Laura, looking wonderfully fresh and young in a lace morning négligé of the peek-a-boo description, poured out his coffee at breakfast and sympathized with him about the headache he denied. Then, shaded by a fluffy black-and-white sunshade, the widow led Galahad out into the sunny garden to a tree-shaded and sequestered nook where West Indian hammocks hung, and, installing herself in one of these receptacles, invited her husband’s cousin to repose himself in another.

Lying on your back, counting ripening plums dangling from green branches above, oscillating at the bidding of the lightest breeze, liable to upset at the slightest movement, it is difficult to be indignant and sarcastic; but Galahad was both.

“Adopt these young men as sons, my dear Laura! Are there no parentless babies in the local workhouse that would better supply the need you express of having something to cherish and love?” exclaimed Galahad.

He sat up with an effort and stared at Laura. Laura rocked, prone amid cushions, knitting a silk necktie of a tender hue suited to a blonde complexion.

“Workhouse babies are invariably ugly, and unhealthy into the bargain,” she pouted.

“Some orphan child from a Home, that is pretty to look at and has had the distemper properly,” suggested Galahad.

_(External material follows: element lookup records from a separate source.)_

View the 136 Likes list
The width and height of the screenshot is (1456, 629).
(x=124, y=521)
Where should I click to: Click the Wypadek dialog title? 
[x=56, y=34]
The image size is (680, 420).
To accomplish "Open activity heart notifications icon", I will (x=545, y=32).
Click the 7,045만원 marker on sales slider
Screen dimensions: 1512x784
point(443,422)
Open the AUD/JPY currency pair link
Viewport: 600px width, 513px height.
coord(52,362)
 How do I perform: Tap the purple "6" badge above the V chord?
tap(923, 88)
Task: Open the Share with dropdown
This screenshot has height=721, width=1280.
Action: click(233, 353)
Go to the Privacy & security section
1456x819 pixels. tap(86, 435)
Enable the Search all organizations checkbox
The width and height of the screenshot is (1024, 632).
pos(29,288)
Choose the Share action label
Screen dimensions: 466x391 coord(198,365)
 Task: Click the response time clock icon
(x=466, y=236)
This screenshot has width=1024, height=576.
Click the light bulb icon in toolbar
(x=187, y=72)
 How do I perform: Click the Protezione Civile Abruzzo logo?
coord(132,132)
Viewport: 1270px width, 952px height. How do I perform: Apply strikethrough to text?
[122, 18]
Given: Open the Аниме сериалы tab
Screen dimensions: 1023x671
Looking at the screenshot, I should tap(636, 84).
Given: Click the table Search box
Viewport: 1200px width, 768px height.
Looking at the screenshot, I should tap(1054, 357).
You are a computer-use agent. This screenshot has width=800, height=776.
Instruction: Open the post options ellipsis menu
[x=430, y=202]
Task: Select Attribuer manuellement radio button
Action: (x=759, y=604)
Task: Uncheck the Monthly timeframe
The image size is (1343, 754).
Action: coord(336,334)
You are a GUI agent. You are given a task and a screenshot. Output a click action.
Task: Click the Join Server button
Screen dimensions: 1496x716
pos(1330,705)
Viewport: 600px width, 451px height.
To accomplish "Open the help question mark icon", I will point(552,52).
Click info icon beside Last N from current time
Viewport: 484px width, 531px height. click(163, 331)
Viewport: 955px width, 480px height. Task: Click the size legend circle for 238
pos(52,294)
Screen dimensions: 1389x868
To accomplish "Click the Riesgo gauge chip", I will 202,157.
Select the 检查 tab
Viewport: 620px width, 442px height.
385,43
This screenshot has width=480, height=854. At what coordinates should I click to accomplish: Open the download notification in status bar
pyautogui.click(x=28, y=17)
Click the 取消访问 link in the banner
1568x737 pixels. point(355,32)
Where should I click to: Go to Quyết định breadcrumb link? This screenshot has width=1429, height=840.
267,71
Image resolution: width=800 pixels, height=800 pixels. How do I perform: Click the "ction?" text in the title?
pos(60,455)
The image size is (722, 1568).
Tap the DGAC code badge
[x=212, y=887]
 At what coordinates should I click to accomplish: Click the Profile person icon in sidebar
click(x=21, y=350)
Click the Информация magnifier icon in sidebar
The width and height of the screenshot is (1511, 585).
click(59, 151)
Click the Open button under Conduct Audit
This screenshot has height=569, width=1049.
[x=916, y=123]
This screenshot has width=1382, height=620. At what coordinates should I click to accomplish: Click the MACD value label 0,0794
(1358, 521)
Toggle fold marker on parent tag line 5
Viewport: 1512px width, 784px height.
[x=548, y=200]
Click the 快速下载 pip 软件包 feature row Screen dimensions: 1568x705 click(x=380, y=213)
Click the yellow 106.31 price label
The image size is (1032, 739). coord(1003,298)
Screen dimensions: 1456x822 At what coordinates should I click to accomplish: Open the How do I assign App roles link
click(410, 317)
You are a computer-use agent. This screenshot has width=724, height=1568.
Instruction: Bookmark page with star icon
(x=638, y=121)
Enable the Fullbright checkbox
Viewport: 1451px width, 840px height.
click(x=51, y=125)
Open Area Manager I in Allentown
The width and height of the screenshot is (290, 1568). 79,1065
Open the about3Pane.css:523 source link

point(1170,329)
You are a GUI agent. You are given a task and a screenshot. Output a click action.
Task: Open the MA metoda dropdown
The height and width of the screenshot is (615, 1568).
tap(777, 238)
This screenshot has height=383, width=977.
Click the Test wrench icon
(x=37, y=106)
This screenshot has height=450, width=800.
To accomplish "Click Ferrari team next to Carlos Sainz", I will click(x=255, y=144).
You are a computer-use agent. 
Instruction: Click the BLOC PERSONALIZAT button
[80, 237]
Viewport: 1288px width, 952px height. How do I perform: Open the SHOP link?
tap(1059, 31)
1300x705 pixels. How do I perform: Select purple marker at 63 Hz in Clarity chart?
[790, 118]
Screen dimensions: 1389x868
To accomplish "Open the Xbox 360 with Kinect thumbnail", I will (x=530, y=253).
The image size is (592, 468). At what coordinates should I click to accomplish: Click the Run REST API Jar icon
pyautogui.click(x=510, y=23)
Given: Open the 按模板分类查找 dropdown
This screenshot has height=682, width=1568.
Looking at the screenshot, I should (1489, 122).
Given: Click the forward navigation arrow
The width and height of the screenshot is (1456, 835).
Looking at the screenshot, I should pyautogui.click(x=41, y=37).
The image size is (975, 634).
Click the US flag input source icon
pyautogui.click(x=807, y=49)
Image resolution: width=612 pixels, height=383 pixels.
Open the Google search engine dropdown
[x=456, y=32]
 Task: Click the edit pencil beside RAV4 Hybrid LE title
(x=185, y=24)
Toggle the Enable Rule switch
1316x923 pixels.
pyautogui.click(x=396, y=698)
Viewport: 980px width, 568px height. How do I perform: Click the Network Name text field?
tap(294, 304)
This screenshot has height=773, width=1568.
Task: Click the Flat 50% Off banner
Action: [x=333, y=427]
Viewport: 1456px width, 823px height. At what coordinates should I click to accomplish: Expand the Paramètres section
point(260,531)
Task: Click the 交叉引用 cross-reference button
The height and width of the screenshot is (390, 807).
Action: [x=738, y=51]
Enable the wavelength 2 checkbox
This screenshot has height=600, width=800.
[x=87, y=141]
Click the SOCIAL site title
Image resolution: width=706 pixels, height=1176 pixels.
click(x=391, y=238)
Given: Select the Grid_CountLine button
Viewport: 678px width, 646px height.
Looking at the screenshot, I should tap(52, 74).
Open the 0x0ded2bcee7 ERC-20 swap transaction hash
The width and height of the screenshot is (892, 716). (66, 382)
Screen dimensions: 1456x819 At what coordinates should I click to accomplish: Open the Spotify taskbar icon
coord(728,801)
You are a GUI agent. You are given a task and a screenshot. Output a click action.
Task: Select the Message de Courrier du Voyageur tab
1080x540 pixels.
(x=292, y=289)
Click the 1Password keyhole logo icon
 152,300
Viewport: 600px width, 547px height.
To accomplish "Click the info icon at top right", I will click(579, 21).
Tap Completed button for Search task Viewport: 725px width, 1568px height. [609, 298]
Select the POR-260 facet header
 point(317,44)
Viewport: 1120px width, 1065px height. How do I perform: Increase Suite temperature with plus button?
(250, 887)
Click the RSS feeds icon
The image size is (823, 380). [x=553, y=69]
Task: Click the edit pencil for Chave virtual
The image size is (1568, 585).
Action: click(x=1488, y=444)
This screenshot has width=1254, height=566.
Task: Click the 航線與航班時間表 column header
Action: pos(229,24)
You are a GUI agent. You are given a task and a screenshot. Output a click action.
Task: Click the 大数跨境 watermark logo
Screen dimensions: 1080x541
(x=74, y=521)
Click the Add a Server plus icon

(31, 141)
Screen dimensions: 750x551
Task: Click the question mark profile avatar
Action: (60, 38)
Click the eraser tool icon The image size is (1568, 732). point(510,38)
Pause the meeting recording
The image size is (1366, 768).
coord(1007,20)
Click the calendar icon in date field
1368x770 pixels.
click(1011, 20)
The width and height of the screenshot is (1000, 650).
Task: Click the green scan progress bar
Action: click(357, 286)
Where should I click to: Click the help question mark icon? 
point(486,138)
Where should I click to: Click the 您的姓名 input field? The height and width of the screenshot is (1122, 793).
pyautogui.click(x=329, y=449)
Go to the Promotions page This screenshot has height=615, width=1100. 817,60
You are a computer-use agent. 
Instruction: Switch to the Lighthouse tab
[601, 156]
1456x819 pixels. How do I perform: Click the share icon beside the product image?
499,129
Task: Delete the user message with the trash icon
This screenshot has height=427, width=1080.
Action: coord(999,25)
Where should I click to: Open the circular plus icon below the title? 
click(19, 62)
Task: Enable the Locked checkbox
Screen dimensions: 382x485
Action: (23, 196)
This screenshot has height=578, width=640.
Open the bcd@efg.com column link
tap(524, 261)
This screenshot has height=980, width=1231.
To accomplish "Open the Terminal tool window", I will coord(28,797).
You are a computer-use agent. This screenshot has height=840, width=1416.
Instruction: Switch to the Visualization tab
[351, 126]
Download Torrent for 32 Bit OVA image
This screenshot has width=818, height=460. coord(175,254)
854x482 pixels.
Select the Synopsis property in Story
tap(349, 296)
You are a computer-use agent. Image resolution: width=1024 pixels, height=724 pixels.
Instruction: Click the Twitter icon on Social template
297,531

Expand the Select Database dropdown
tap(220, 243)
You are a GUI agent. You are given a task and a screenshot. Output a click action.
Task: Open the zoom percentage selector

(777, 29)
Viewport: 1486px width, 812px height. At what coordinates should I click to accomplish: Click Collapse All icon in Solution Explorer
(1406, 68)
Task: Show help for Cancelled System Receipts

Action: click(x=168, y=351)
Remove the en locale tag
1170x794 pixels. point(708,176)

“I don’t want an orphan from a Home,” objected Laura. “Besides, it wouldn’t be a twin.”

“There are such things as twin orphans, my dear Laura,” protested Galahad.

But Laura was firm.

“Dosy and Brosy are very, very dear to me,” she protested, a little pinkness about the eyelids and nostrils threatening an impending tear-shower. “They came into my life,” she continued poetically, “at a time of sorrow and bereavement, and the sunshine of their presence drove the dark clouds away. Of course, they are too old, or, rather, not young enough, to be really my sons,” she continued, “but they might have been poor Tom’s.”